First Look: Northern Waters Smokehaus goes full service restaurant

Maple-sambal pork ribs were a bit heavy on salt, but evened out by the great kimchee.

Maple-sambal pork ribs were a bit heavy on salt, but evened out by the great kimchee. Mecca Bos

As far as I’m concerned, Northern Waters Smokehaus is Duluth’s greatest calling card (well, that and the lake). 

They’ve got a back story that starts with founder Eric Goerdt living in Alaska, working in the Coast Guard, and smoking fish because, you know, Alaska. But he wanted his fish to taste like fish, unlike lots of smoked fish which tastes mostly like smoke.

People kept coming back for more. He moved to Duluth, and continued his craft. In addition to smoking the fishes that come out of Lake Superior, he and his team smoke some of the best pastrami outside of New York, as well as turkey, porketta, and a great many other things both smoked and cured.

They do pickles and kimchees and pates and lots of other things that go well with sandwiches.
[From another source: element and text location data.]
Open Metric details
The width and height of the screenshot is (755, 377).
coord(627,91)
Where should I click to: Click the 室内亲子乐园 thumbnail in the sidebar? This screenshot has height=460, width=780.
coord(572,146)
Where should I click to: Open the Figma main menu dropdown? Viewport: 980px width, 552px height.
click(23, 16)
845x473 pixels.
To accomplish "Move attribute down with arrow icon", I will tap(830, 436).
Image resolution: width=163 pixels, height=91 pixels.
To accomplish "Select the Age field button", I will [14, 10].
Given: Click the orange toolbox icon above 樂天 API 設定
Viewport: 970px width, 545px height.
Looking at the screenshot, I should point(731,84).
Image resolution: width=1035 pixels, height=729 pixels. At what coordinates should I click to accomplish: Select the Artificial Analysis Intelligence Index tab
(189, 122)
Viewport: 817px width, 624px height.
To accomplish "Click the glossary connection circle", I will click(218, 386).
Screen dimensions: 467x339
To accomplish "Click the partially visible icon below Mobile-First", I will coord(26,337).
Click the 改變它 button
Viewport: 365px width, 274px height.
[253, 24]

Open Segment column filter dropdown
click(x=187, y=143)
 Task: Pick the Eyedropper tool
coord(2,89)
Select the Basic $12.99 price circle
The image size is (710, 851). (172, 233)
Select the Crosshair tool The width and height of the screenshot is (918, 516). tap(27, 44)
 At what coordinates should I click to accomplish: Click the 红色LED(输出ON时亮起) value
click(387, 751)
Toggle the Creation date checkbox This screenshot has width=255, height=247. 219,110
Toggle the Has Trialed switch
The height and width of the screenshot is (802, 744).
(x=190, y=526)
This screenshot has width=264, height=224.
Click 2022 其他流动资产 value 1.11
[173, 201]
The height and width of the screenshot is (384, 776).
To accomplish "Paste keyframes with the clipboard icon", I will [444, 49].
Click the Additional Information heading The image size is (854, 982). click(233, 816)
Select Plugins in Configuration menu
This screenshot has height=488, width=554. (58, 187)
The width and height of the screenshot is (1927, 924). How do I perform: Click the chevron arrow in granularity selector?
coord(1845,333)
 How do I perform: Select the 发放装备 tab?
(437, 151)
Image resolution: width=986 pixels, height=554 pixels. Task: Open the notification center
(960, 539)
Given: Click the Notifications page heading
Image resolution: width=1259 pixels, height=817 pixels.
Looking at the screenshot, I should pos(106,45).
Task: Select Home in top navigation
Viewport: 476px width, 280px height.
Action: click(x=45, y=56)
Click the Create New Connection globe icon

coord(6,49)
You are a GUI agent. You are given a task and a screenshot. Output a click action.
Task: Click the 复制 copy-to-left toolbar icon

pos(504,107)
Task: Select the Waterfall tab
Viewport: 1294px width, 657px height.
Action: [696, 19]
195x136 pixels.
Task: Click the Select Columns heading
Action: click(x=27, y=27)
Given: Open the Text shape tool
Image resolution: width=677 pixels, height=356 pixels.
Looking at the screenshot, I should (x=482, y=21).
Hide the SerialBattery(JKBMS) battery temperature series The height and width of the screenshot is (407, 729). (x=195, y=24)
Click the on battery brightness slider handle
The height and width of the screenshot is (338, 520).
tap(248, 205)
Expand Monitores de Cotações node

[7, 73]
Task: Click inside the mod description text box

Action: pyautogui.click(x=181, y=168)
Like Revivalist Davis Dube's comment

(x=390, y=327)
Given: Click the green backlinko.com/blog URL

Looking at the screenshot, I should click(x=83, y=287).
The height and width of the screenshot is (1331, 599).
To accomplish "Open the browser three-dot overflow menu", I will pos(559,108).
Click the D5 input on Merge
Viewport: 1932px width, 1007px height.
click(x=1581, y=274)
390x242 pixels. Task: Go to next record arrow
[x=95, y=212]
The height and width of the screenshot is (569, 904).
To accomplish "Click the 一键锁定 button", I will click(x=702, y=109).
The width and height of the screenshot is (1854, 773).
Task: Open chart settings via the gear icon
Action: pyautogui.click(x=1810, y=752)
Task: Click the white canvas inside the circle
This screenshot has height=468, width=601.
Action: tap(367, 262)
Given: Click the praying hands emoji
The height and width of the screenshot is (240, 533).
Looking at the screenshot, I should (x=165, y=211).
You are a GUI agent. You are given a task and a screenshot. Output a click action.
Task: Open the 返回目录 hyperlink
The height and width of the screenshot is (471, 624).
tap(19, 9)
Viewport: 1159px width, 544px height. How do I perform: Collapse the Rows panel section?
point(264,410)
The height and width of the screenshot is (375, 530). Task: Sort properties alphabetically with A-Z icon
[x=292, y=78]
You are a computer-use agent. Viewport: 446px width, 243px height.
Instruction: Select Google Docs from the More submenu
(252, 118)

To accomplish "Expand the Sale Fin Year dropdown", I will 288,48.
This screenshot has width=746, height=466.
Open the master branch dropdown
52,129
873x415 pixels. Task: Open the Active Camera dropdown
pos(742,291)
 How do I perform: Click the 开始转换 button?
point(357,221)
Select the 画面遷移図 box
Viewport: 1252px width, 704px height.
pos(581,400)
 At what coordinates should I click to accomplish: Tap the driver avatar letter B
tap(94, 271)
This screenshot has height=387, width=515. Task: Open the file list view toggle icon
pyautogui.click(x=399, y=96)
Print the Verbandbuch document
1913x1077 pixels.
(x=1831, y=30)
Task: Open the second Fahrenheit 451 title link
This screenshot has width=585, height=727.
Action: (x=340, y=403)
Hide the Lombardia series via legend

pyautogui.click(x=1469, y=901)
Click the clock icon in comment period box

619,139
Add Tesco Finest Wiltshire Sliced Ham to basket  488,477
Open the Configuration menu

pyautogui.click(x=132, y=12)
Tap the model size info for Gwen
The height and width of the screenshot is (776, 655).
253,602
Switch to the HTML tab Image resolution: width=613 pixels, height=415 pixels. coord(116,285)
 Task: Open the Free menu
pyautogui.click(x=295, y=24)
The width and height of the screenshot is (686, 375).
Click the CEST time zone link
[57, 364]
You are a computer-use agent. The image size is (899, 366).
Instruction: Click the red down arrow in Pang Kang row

They started to do so many things, turning their wheels so furiously all the time, that they were bursting out of their tiny storefront in the Dewitt-Seitz Marketplace. So they recently opened a new restaurant, one that runs on core values of slow food, local sourcing, food industry as career not stepping-stone, and extreme care and attention to detail.

How are they doing so far? Pretty good, I’d say. The space in the Woodland/Hunter’s Park neighborhood is in a strip mall, but enter, and you're in a strip mall no more. The graphic fish wallpaper is irresistible, as are the clean and sleek stainless steel touches. This is the modern version of the old smoke shack.

Northern Waters' interior is clean and sleek and there's no sign you're dining inside of a strip mall.

Northern Waters' interior is clean and sleek and there's no sign you're dining inside of a strip mall. Mecca Bos

The menu is broken down between “water” and “land” so you can decide if you’re feeling fishy or unfishy. They do good things with both.

I particularly loved the "schnitzel sticks," pounded pork loin battered and fried in the Germanic fashion, cut into "sticks" and served with honey mustard, chips, and "pickle parts." It's unique, whimsical, and delicious. 

Pork ribs lacquered in maple sambal were also pleasant if a little salty. Their truly excellent kimchee offers more high effervescent notes than low fermentation notes. It's outrageously good and evens things out nicely. 

Much of the menu reads like any modern bistro USA, with nicely composed salads using whatever’s in season and great, the ever-present charcuterie plate, a no-brainer given their original concept, a good pot of French fries, and a fancy cheese plate.

If you’re looking for something more evocative of what Northern Waters is most known for (fish) look to their Old Bay Burger, which makes use of whitefish instead of ground beef, or the chowder with seasonal Lake Superior Whitefish.

Northern Waters has also opted to go with a no-tipping policy, an experiment that’s had some mixed results in the Twin Cities. They say that it's also having mixed results there, a move that might be a little progressive for sometimes provincial Duluth. (Their words, not mine).

They’ve even got some hate mail and nasty phone calls, but for their progressive business model, it seemed like the only way to go. They want their staff to be careerists, people who can make a living wage on the restaurant, and not just treat it like a stepping stone.

So while initially that sticker-shock sets in the way it did the first time I saw a no-tipping menu, $17 for a nicoise salad for instance, you gotta factor in that tax and tip are included in that number.

And, when my dining companion went to pay the bill, she looked up and said: “This is really nice.”

None of that tough math after a couple glasses of wine can be a blessing.